Material shown section start
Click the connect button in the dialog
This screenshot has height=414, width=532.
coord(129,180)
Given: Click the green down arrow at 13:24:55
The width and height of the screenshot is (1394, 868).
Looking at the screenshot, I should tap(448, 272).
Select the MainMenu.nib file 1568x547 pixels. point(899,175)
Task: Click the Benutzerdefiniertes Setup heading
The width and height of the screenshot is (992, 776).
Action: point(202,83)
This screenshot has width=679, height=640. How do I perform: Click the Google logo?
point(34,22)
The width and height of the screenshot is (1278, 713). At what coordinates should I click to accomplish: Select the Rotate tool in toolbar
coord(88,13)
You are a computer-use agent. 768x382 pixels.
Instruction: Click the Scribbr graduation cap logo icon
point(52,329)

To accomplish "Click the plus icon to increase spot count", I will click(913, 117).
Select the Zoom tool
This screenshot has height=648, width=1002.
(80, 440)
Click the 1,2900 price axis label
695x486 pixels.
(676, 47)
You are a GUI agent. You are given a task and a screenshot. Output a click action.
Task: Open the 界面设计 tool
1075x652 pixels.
Material shown section end
- [The task] Your output should be an exact copy of every line from the one containing "This screenshot has height=648, width=1002." through the end of the records.

- [Final answer]
This screenshot has height=648, width=1002.
(80, 440)
Click the 1,2900 price axis label
695x486 pixels.
(676, 47)
You are a GUI agent. You are given a task and a screenshot. Output a click action.
Task: Open the 界面设计 tool
1075x652 pixels.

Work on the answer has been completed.